● **Texte source**:
►
# icloud, messages, facetime et téléphone



## Romuald (3 Novembre 2022)

Bonjour,

Mon compte icloud prétend que je peux être contacté via messages et facetime grâce à mon adresse mail et mon numéro de téléphone, par contre dans les prefs facetime et message seule l'adresse mail est mentionnée.
Le tél n'est pas un iphone mais je suis quasi sur que ça a marché sur un autre compte et un autre mac. J'ai eu une hallucination ou bien ?


----------



## MrTom (3 Novembre 2022)

Hello,

Tu peux envoyer et recevoir des iMessages et utiliser FaceTime avec l'adresse de ton compte Apple oui. Pas besoin d'un numéro de téléphone pour cela.


----------



## ericse (3 Novembre 2022)

Romuald a dit:


> Le tél n'est pas un iphone


Il me semble que pour que ça fonctionne avec le numéro il faille un iPhone, sinon c'est uniquement avec l'email.


----------



## Romuald (4 Novembre 2022)

Merci les gars, mais ça ne m'avance guère : J'avais compris que ça marchait avec le mail, mais la question était de savoir si ça pouvait marcher avec le téléphone puisque dans les prefs icloud il n'est pas précisé que ce doit être un iphone. ericse ne me laisse guère d'espoir, pourtant je ne vois pas ce qui pourrait bloquer : avec le numéro on arrive sur icloud, rien n'empêche apple de router sur le mail puisque c'est le même compte. J'ai peut être eu une hallucination finalement, j'étais en pleine config.
/troll on
Moi : apple, pourquoi tu le fais pas ?
apple : c'est pour vendre encore plus d'iphone.
/troll off


----------



## ericse (4 Novembre 2022)

Techniquement ça peut fonctionner pour les iMessages basés sur le numéros car ils passent d'abord par les serveurs Apple, mais pas pour les SMS qui eux doivent rebondir sur un iPhone pour arriver sur le Mac, fonction qui n'existe pas sur Android. 
Du coup il me semble que l'on ne peut pas activer les iMessages sur numéros si l'on a pas d'iPhone, car on ne recevrait pas tous les messages de la même manière sur le tél et le Mac. 

Bon, tout cela serait résolu si Apple voulait bien implémenter le RCS pour remplacer les SMS...


----------
◄
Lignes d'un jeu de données
►
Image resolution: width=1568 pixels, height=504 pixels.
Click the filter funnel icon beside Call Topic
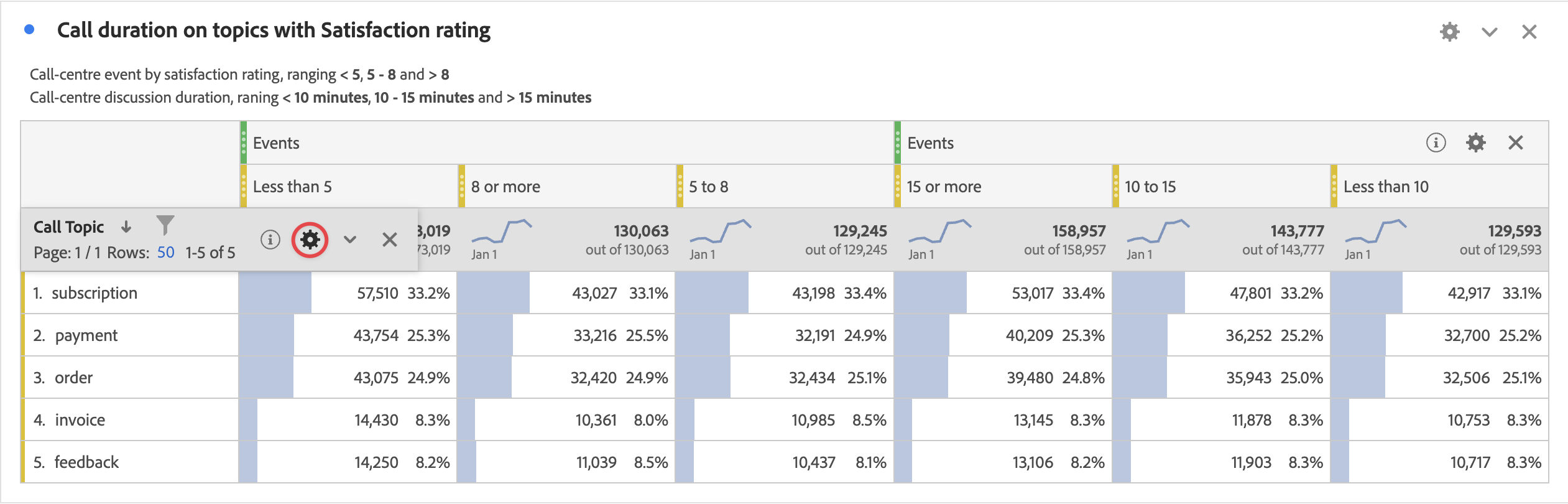[x=165, y=225]
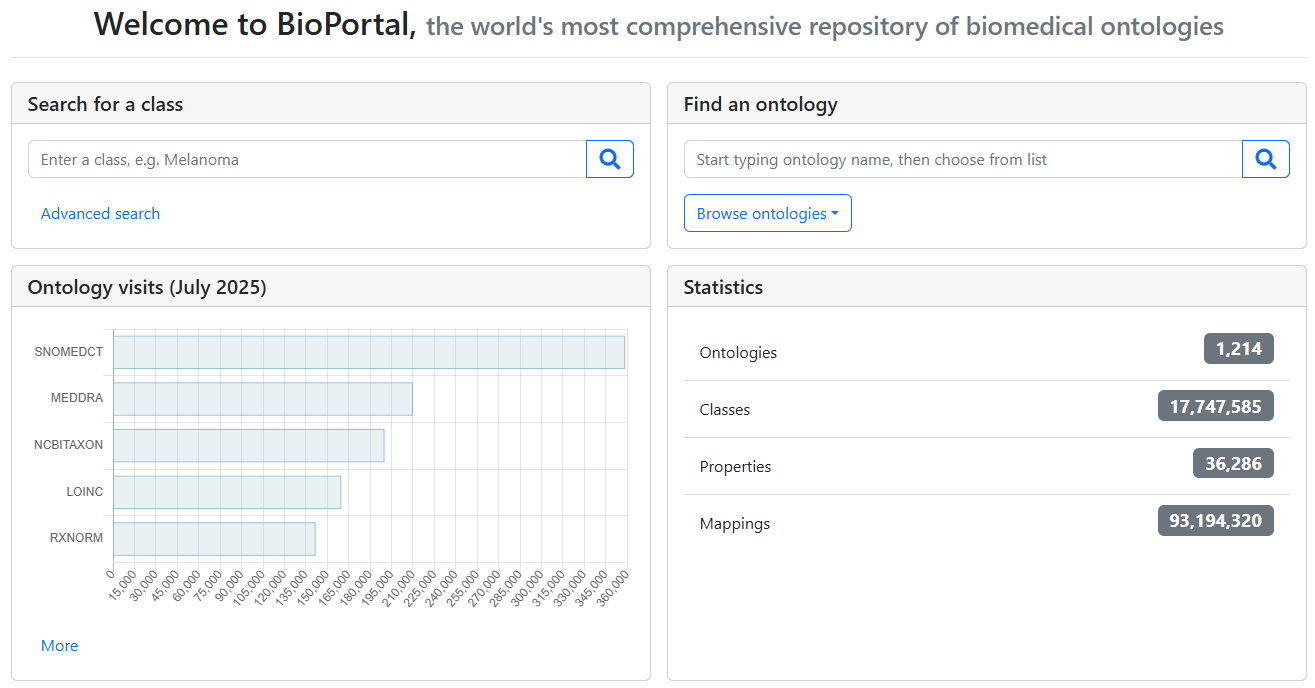This screenshot has width=1315, height=688.
Task: Open the Advanced search link
Action: click(100, 213)
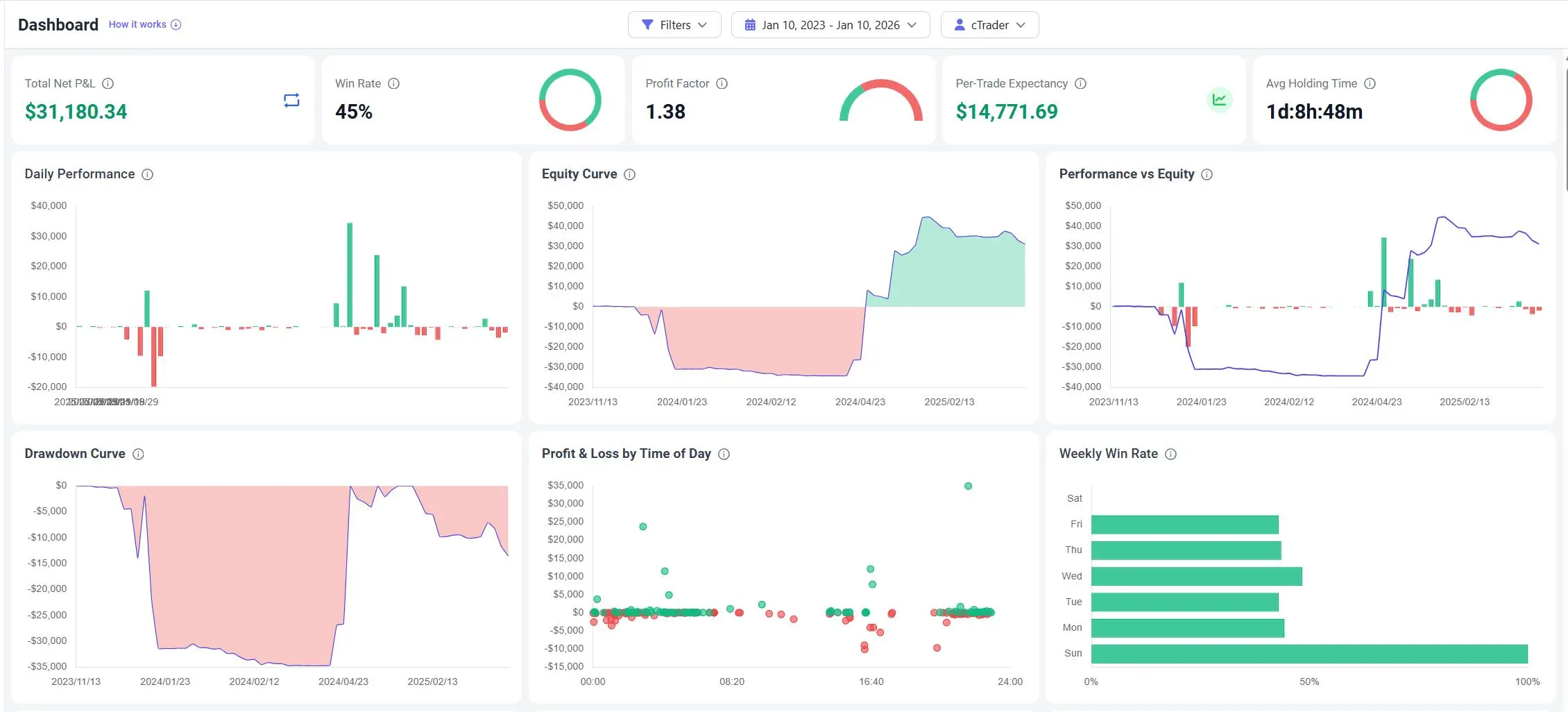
◄
● **Consigne donnée**:
Extrayez tel quel, dans le fil de discussion sur iCloud, Messages et FaceTime, le passage allant de "## Romuald (3" jusqu'à "hallucination ou bien ?".

● **Solution proposée**:
## Romuald (3 Novembre 2022)

Bonjour,

Mon compte icloud prétend que je peux être contacté via messages et facetime grâce à mon adresse mail et mon numéro de téléphone, par contre dans les prefs facetime et message seule l'adresse mail est mentionnée.
Le tél n'est pas un iphone mais je suis quasi sur que ça a marché sur un autre compte et un autre mac. J'ai eu une hallucination ou bien ?